Terremoto LyondellBasell: il Pd presenta interrogazione parlamentare
venerdì 8 settembre 2023

Mercoledì 6 settembre, presso la Camera dei Deputati, è stata presentata un'interrogazione parlamentare firmata dall'On. Claudio Stefanazzi. Questa interrogazione chiede l'intervento dei Ministri delle Imprese e del Made in Italy, nonché del Ministro del Lavoro e delle Politiche Sociali, al fine di ottenere informazioni sulle azioni previste in risposta alla decisione della società LyondellBasell di dismettere una parte dell'attuale impianto di produzione situato a Brindisi.

La richiesta di chiarimenti da parte del deputato Stefanazzi riflette la preoccupazione riguardo all'impatto che questa decisione potrebbe avere sull'occupazione e sull'economia locale. Questa iniziativa parlamentare cerca di ottenere dettagli sulle misure e sulle strategie che il governo intende adottare per affrontare questa situazione, garantendo al contempo la tutela degli interessi economici e sociali della regione di Brindisi e dei suoi cittadini.

 

Questo il testo dell’interrogazione depositata dall’On. Claudio Michele Stefanazzi.

Al Ministro delle Imprese e del Made in Italy, al Ministro del Lavoro e delle Politiche sociali.

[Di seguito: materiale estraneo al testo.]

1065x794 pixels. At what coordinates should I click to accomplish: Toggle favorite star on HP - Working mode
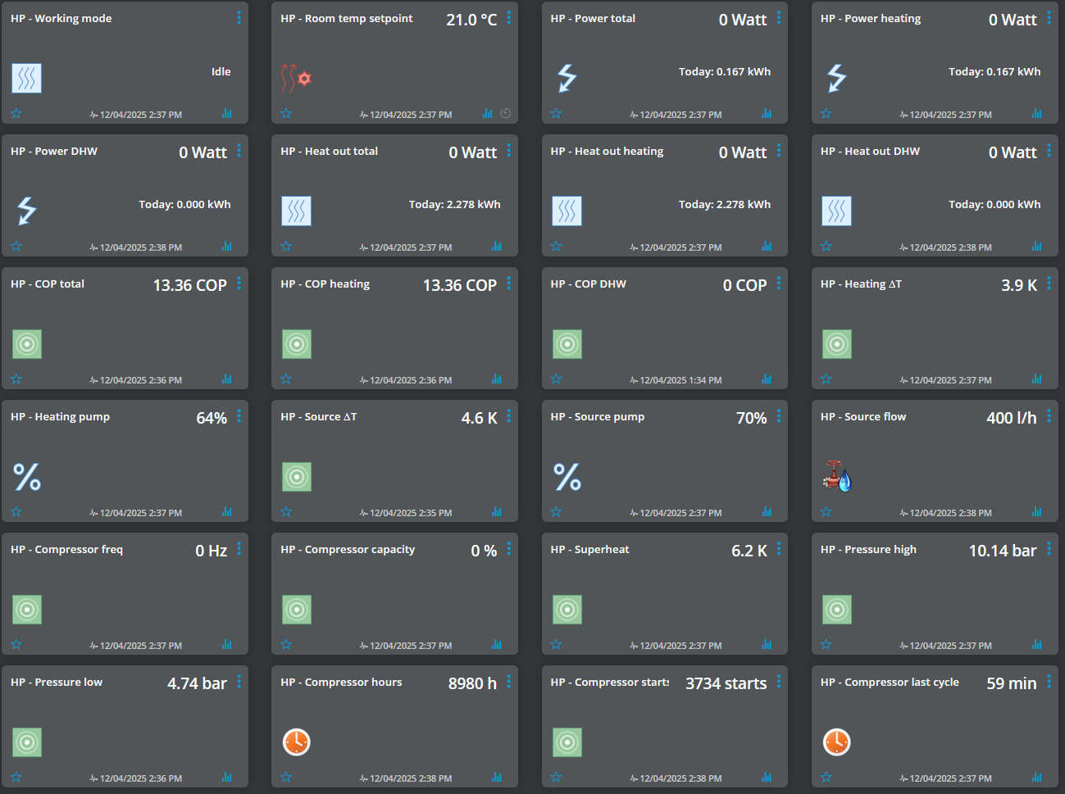pyautogui.click(x=16, y=114)
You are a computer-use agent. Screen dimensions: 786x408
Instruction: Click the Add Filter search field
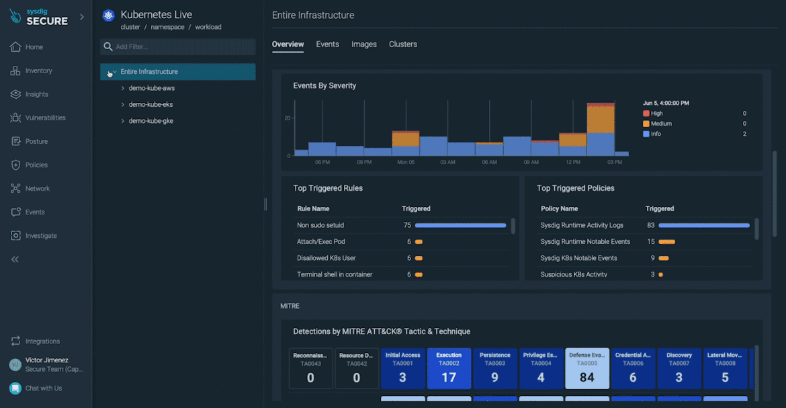coord(177,46)
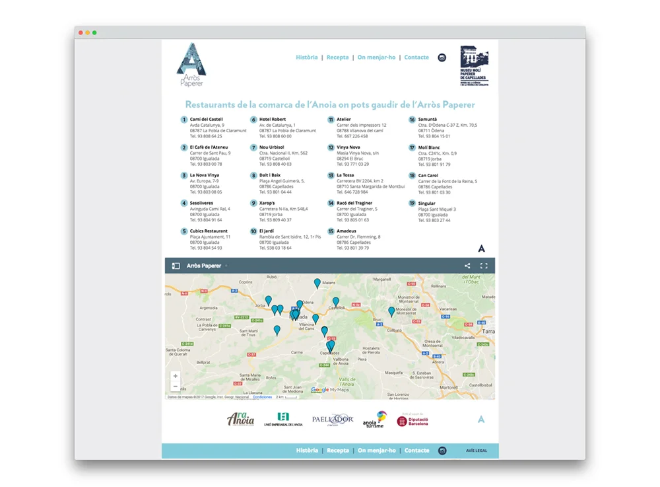View the map in fullscreen
The width and height of the screenshot is (660, 487).
484,266
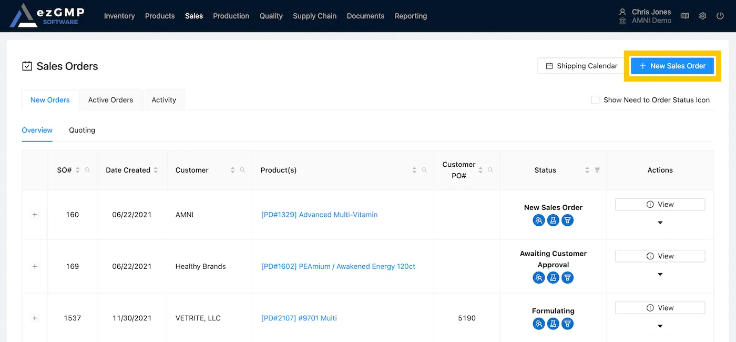Open PD#1329 Advanced Multi-Vitamin product link

(x=319, y=215)
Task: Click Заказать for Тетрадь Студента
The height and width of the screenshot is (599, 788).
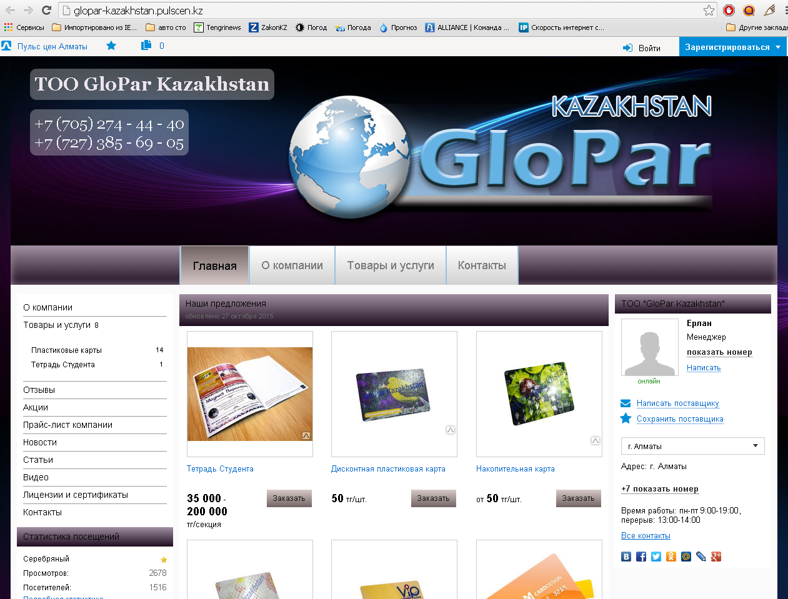Action: (289, 498)
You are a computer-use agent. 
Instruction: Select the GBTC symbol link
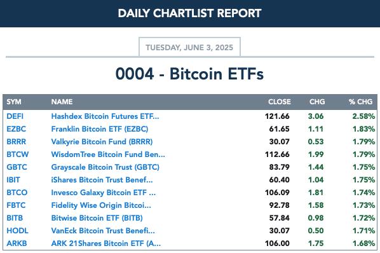click(17, 167)
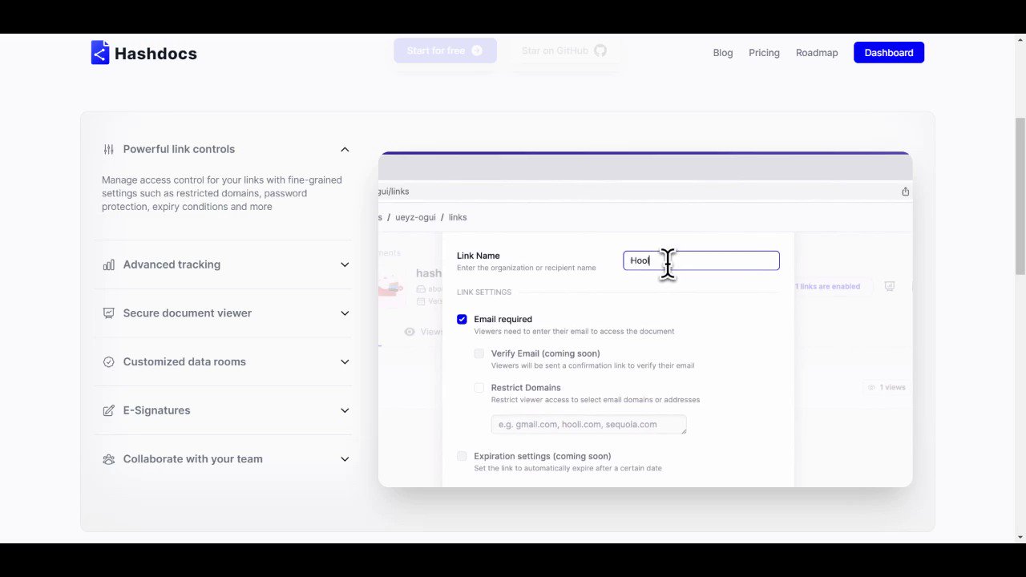
Task: Enable the Restrict Domains checkbox
Action: [479, 388]
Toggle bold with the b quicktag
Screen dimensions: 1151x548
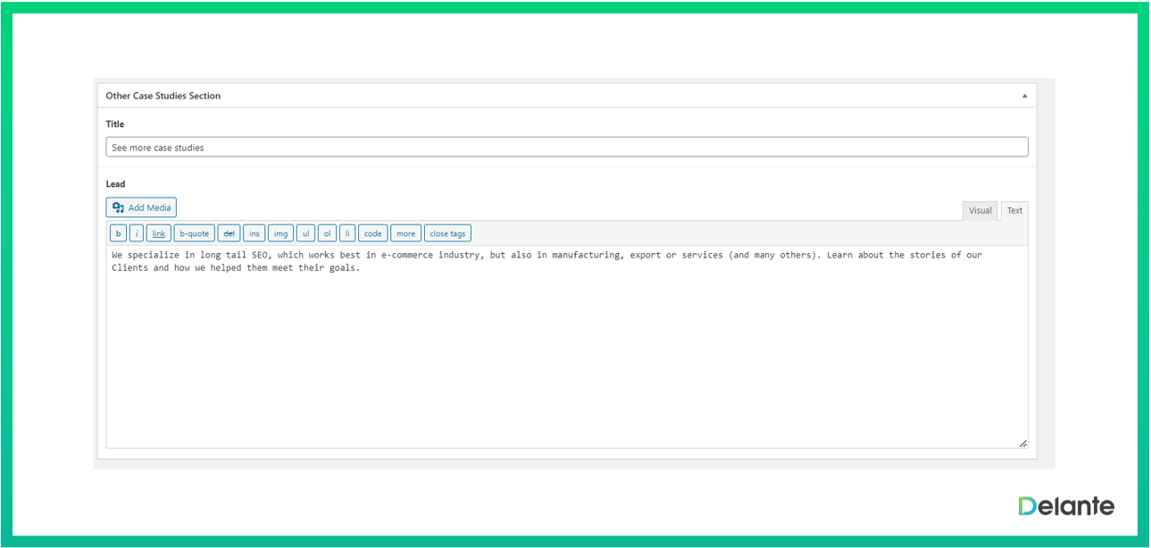(x=118, y=233)

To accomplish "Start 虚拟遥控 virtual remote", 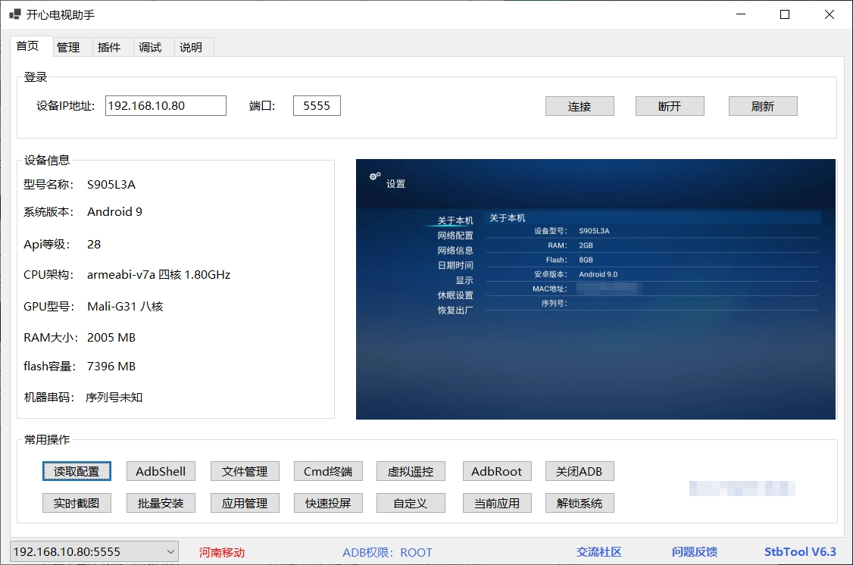I will [411, 471].
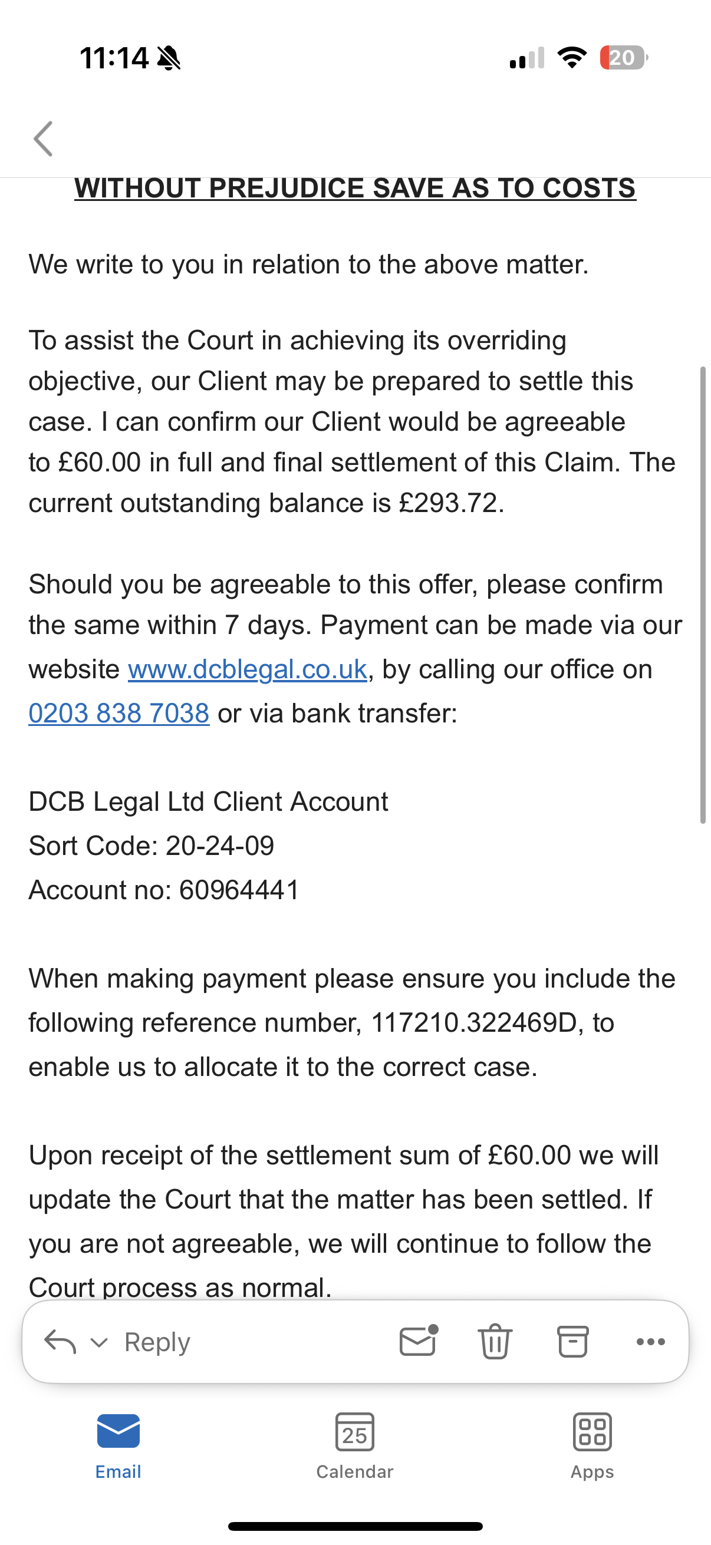The height and width of the screenshot is (1545, 711).
Task: Open the Calendar tab
Action: click(x=355, y=1445)
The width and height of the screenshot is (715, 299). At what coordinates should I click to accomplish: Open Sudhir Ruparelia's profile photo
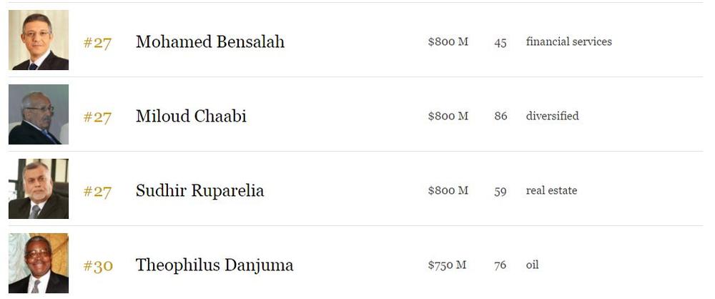(x=39, y=189)
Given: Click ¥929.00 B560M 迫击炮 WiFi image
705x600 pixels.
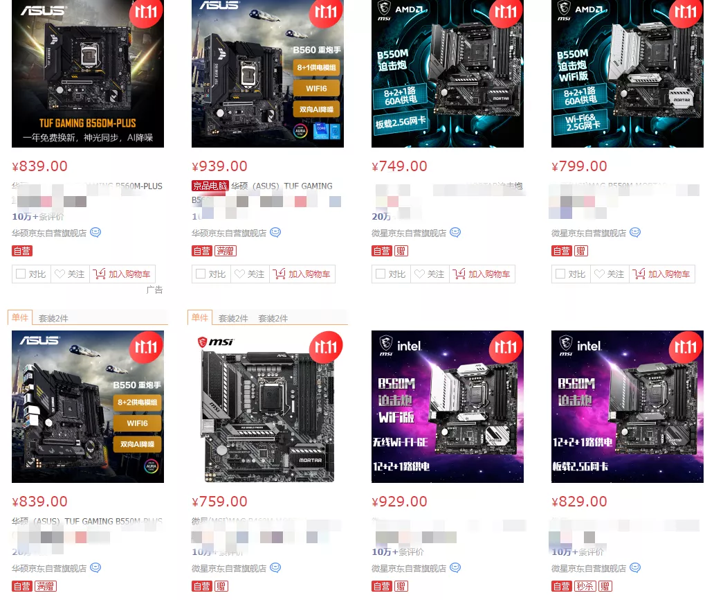Looking at the screenshot, I should [x=448, y=407].
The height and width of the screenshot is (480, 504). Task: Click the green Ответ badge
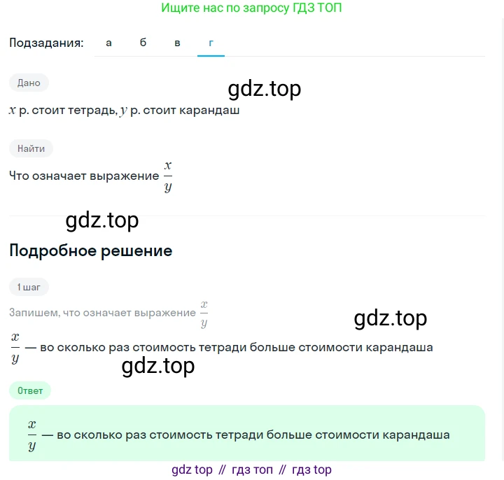[x=30, y=390]
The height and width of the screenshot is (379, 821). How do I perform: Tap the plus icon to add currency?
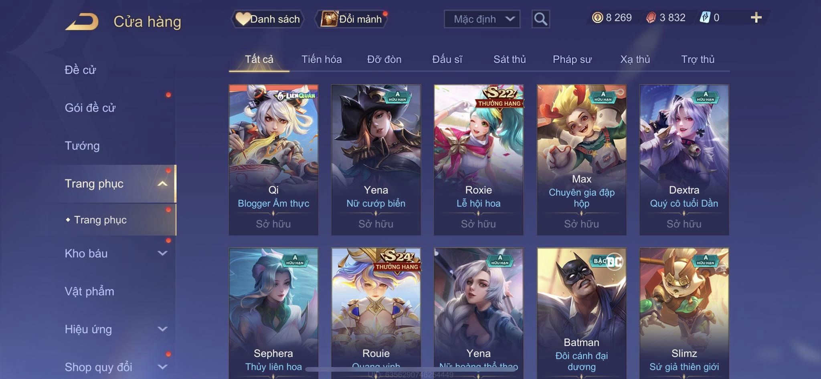[756, 18]
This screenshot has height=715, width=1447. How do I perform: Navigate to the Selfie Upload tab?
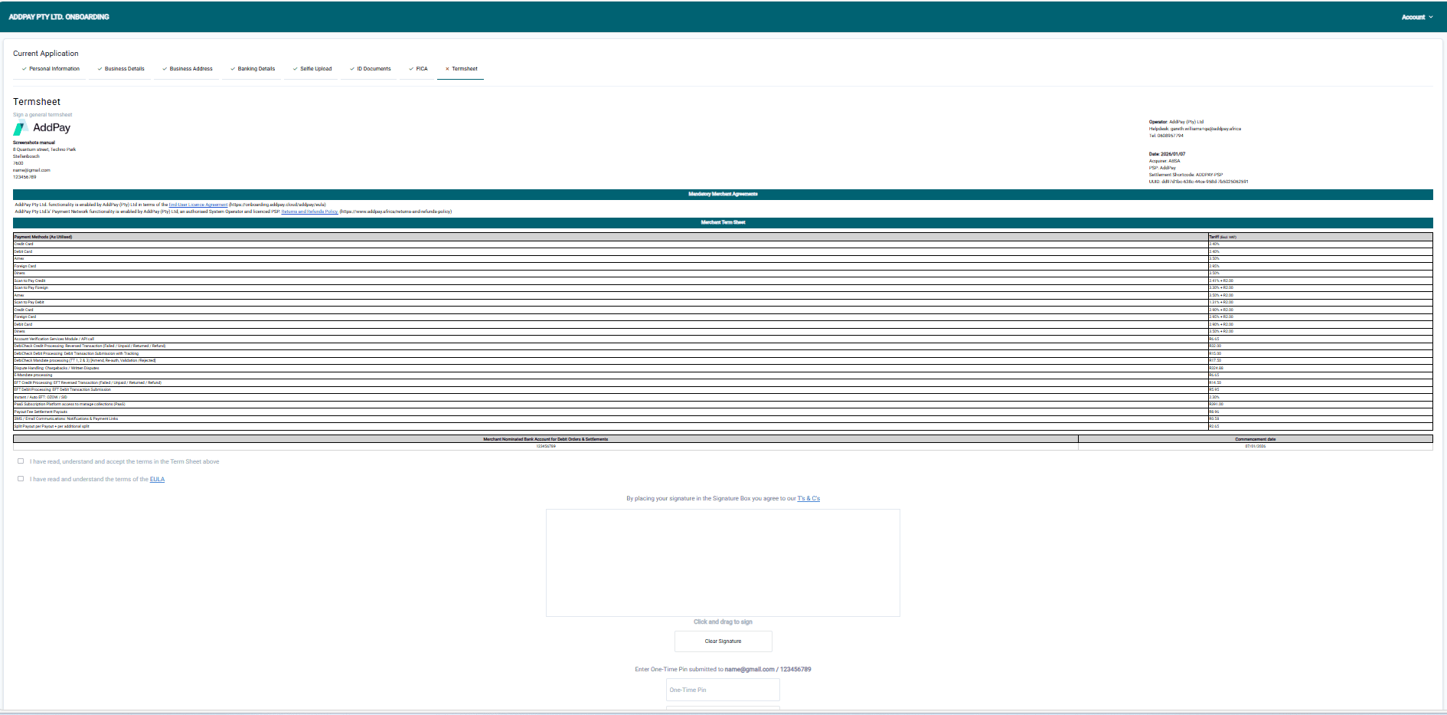point(312,69)
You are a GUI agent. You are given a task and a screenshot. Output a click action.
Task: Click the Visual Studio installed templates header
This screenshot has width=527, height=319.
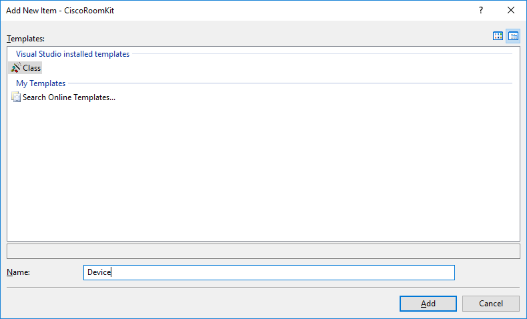click(73, 54)
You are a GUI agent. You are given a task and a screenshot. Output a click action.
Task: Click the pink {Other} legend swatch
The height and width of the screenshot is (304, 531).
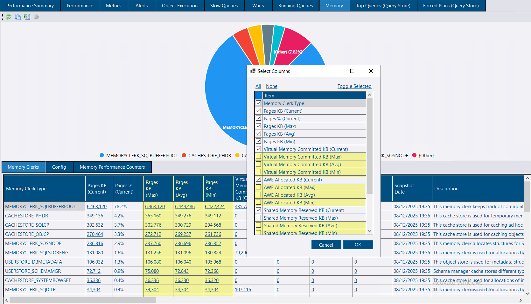point(414,155)
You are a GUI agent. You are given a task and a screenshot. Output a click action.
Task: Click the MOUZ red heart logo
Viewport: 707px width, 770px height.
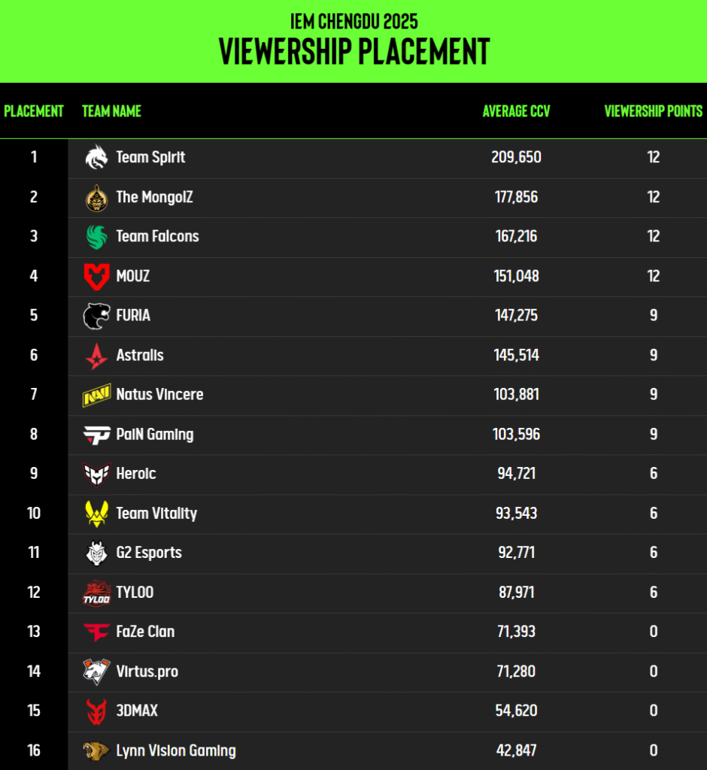pos(96,276)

Per sapere – premesso che:

 

il complesso petrolchimico LyondellBasell di Brindisi produce resine di polipropilene utilizzando due impianti produttivi: uno basato sulla tecnologia Spheripol ed uno sulla tecnologia Spherizone;

I prodotti dell'impianto Spheripol sono utilizzati principalmente per applicazioni nel settore dell'imballaggio (film BOPP) e nel settore tessile, mentre la linea Spherizone produce resine impiegate nella produzione di tubazioni, materiali per l'edilizia, prodotti per l'auto e per la casa;

il 5 settembre scorso LyondellBasell ha comunicato la decisione di chiudere uno dei due impianti, denominato P9T;

l’azienda ha motivato tale scelta in una nota pubblica, in cui si legge che ““dopo un’approfondita analisi, riteniamo che la chiusura di questa unità sia la soluzione più sostenibile dal punto di vista strategico e finanziario”, poiché si tratta del “primo impianto del suo genere costruito a livello mondiale ed è purtroppo diventato non competitivo. Il mercato di riferimento per i prodotti realizzati dall’impianto di Brindisi è sempre più difficile, con una prospettiva di miglioramento molto limitata”;

nell’opinione dell’interrogante, la genericità delle giustificazioni fornite sembrano fungere da facile pretesto per un chiaro disimpegno dell’azienda per sottrarsi al necessario percorso di transizione che lo stabilimento deve affrontare;

la città di Brindisi, come poche altre città italiane, ha offerto un contributo enorme in ambito petrolchimico e di produzione energetica negli scorsi decenni, pagandone talvolta un prezzo molto alto e anche per questo merita di vedere valorizzate le professionalità di alto livello esistenti e, soprattutto, di essere accompagnata in un processo di transizione verso la piena sostenibilità;

per di più, malgrado nella stessa nota l’azienda si dica pronta a “condividere con i sindacati e con le parti sociali soluzioni che possano sostenere [i 47 lavoratori coinvolti] nel miglior modo possibile durante questa transizione”, le modalità e la celerità dei tempi con cui la notizia è stata trasmessa suscita sconcerto e perplessità, visto che la nota è stata pubblicata in contemporanea all’assemblea generale aziendale dei lavoratori alla presenza dell’Amministratore Delegato;

inoltre, non si può escludere il rischio che tale disimpegno possa riverberarsi su altre aziende legale al ciclo produttivo degli impianti brindisini di LyondellBasell, mettendo a repentaglio migliaia di posti di lavoro, oltre ai 150 complessivi dell’azienda stessa;

infine, la chiusura di LyondellBasell a Brindisi si tradurrebbe nell’ennesimo colpo a una filiera ad alto valore strategico come quella della chimica. -:

se e quali iniziative intendano intraprendere per scongiurare il rischio di chiusura dell’impianto P9T di Brindisi e tutelare di conseguenza le professionalità coinvolte;

se e quali iniziative intendano intraprendere in tema di politiche industriali per salvaguardare settori strategici per gli interessi economici nazionali come quello chimico.